The long-hoped-for restructuring of defaulted bonds issued nearly two decades ago by the bankrupt Wildwood Estates development has been put on hold because of volatile credit and real estate markets.

“We just felt it was the prudent thing to do,” said Michael Castelli, the lawyer hired by the county 10 years ago to find a solution to the default.

In March 2006, when Castelli and county officials announced the restructuring, the news made headlines in national investment publications. Nevada County was seen favorably for making good on what had been a bad debt, Castelli said at the time.



But the failure of the latest bond won’t hurt the county, because it’s the right thing to do in a market of falling real estate prices and slow sales, Castelli said. “You can’t fight the market,” he added.

The deal also had paved the way for the resurrection of the development as Wildwood Ridge II, a mixed-income subdivision uphill from Lake Wildwood that would have preserved open space and offered affordable houses for middle-income buyers.




Outstanding debt on the old bonds, first issued to build infrastructure on the property, stands at more than $4.82 million. The delinquent interest, not paid since 1997, has climbed to $2.7 million. The county is the governing body of the special bonds, but is not obligated to pay the delinquent interest.

On Sept. 25, it appeared as though the dark cloud had lifted when county supervisors approved a resolution that would have allowed the sale of $9 million in refunding bonds by December, redeemable by March 1.

Optimism soon dimmed when August figures on the nation’s credit market rolled in, revealing a growing crisis that was affecting global markets. The underwriter for the Wildwood deal, the Southern California municipal bond giant Stone and Youngberg, decided to hold off on the sale of the new bonds and allow time for the market to turn around.

The company first invested in the project 10 years ago, buying the property for $10; the property’s value at the time was $6.5 million less than its debt, but the increase in land prices then appeared to make the deal viable.

Then the real estate market slowed, and a collapse in the sub-prime loan market tightened credit across the board.

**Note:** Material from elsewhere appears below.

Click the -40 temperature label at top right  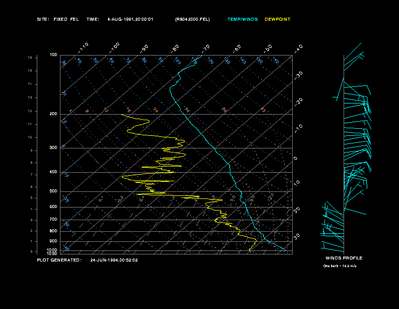pos(298,48)
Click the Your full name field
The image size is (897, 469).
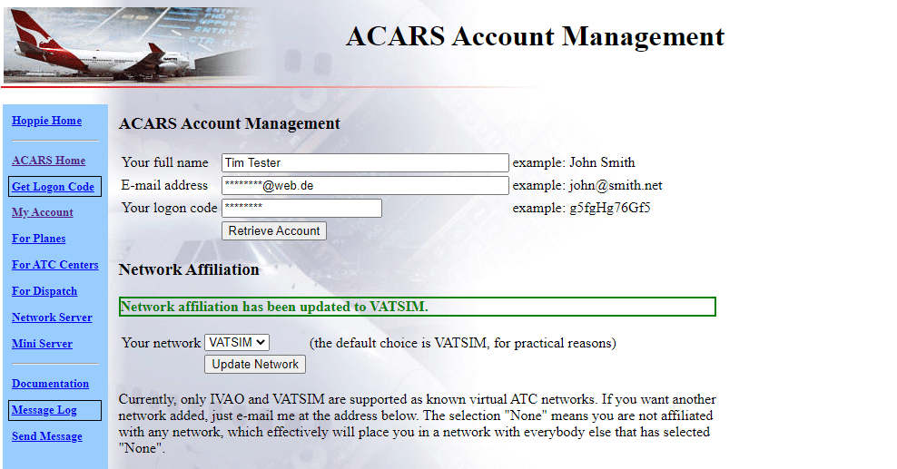point(365,163)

“Rather than try to push it, it made sense to take a pause,” said Brian Masterman, president of Stone and Youngberg.

Bond owners were notified through national repositories on Oct. 31 that the refunding bonds would not be released as first announced.

“It has been determined that the continuing deterioration in the residential real estate market, along with disruptions and readjustments in the credit markets, makes the proposed transaction infeasible at this time,” the letter to about 100 bondholders said.

The “pause” could take years, Masterman said.

That delay will push off development of the property. Between 2001 and 2003, Wildwood Resolutions, a subsidiary of Stone and Youngberg, built 100 houses in the first phase of the project, renamed Wildwood Ridge.

When real estate slowed, the company held off developing the remaining phases of the project. When real estate begins moving again, a special tax would be applied to 364 lots in the remaining three phases to pay the debt of the refunding bonds, Castelli said.

Investors say they won’t abandon the property, even though the prospects of reaping a profit are slim.

“We’ve made a large investment of time, energy and money. We’re not going away,” Masterman said.